▶ **HOW TO COMPLETE THIS TASK**
Within these records, how many lines hold "Reply"? Give the number alone.

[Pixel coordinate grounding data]
BEGIN

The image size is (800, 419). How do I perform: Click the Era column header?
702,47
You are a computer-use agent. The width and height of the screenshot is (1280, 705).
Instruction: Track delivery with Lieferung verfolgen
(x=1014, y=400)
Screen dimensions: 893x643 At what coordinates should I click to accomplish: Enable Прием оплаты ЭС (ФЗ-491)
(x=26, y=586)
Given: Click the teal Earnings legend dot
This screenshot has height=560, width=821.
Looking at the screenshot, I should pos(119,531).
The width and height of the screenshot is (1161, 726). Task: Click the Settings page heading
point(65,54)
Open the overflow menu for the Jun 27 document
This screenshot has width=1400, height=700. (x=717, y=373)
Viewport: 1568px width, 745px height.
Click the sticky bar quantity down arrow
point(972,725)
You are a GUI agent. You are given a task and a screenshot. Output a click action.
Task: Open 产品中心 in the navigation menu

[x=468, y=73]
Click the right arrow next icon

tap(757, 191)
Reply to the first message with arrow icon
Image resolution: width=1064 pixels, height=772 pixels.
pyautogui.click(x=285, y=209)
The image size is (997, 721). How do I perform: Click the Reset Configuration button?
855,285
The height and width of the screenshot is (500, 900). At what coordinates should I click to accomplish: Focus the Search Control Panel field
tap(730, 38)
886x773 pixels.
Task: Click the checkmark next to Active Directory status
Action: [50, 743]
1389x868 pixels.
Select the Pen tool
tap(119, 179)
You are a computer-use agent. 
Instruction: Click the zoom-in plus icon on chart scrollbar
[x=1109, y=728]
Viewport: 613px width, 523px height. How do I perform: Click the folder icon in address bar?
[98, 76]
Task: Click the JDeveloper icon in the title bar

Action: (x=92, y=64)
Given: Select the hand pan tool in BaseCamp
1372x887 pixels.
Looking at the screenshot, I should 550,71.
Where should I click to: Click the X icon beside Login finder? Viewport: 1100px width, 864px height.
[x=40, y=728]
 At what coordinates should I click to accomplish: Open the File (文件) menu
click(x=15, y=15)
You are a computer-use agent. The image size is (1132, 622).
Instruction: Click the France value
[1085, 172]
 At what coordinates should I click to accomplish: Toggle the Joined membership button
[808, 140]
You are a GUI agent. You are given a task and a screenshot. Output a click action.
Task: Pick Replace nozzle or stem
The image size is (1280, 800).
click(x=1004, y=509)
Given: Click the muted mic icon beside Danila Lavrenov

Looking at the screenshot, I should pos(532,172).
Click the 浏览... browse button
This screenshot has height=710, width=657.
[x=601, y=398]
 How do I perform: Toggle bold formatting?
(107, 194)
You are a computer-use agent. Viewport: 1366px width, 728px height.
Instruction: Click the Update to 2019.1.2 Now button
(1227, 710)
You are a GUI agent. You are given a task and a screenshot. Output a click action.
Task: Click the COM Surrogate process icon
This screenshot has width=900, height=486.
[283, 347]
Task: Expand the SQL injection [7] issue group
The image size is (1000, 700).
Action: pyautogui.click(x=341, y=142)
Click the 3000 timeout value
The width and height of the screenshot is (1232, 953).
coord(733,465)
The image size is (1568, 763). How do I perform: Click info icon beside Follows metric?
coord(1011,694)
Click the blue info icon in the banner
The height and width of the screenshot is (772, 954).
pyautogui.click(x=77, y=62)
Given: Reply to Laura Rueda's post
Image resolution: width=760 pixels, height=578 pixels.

END

▶ **EXPECTED ANSWER**
2